In horticulture, grafting is a trick to make plants grow faster. A cutting from a desirable variety — the scion — is attached to the trunk or root system of another plant, the rootstock. The rootstock already has deep roots and a steady supply of nutrients. The scion gets a head start.

For the graft to take, the grower carefully cuts and aligns both plants. Their living layers must touch. If the connection holds, water and nutrients begin to flow. The scion grows quickly, fed by a root system it did not grow itself.

After a while the graft looks natural. One plant, one trunk, one canopy. But beneath the surface, it is a hybrid: an old root system carrying a new and carefully selected growth.
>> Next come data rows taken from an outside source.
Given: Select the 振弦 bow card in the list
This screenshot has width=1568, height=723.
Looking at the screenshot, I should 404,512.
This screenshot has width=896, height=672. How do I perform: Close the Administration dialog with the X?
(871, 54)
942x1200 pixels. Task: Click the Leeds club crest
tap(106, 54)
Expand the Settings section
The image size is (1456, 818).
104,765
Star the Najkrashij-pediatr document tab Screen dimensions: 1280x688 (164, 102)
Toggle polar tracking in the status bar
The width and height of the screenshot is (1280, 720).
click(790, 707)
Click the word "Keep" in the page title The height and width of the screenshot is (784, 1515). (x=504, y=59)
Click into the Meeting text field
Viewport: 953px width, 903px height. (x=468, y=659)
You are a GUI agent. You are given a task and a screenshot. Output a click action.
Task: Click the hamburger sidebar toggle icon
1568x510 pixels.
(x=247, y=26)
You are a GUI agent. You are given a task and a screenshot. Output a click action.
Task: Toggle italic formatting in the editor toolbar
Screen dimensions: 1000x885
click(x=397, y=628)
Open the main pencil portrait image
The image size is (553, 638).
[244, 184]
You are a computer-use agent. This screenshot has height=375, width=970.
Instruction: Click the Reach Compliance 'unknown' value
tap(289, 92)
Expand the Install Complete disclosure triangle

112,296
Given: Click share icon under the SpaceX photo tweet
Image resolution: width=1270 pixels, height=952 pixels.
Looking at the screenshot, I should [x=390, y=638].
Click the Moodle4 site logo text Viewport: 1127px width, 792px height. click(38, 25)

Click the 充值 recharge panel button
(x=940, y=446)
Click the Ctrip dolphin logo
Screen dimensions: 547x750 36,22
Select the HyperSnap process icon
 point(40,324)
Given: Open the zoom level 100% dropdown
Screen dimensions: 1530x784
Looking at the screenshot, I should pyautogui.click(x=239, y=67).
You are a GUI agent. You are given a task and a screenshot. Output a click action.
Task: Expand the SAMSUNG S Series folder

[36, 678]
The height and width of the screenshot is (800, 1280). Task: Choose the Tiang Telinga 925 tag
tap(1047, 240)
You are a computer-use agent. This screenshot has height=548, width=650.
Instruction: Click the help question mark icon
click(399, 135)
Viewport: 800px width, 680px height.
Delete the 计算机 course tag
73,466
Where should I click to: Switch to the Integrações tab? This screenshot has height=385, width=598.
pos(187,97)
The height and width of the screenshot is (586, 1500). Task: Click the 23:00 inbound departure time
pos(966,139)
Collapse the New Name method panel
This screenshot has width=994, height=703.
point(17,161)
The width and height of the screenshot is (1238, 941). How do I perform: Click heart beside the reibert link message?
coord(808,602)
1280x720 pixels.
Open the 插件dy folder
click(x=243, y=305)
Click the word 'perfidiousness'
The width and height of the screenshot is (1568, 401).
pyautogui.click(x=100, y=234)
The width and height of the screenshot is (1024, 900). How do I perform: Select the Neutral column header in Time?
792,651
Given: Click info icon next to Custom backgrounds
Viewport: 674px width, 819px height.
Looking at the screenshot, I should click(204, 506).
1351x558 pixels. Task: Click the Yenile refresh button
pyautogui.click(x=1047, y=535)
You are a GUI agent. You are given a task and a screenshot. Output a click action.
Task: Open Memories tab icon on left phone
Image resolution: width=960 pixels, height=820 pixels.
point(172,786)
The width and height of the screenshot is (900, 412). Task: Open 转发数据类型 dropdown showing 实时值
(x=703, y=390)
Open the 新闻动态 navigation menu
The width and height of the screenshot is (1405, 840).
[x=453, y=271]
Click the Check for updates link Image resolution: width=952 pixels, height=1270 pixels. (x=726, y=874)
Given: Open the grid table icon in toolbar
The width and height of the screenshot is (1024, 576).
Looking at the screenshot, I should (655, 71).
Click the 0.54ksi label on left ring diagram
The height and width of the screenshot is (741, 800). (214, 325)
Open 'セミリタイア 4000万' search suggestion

The same logic can be found in the city.

In processes of gentrification, a neighborhood’s existing “root system” — its buildings, streets, communities, and culture — becomes the base for something new. Onto this base a different vision is attached.

The scion is the urban development plan, often drafted by the municipality together with property developers. It is inserted into the existing fabric of the neighborhood in order to accelerate transformation.

Just like in grafting, the join has to look convincing. Local culture is highlighted, stylized, and repackaged. Murals, markets, old workshops, working-class histories — they are all presented as proof that the new development “belongs” here.

The story sells the graft.

And once it takes, the growth can be fast. Property values climb. Cafés appear. New residents arrive.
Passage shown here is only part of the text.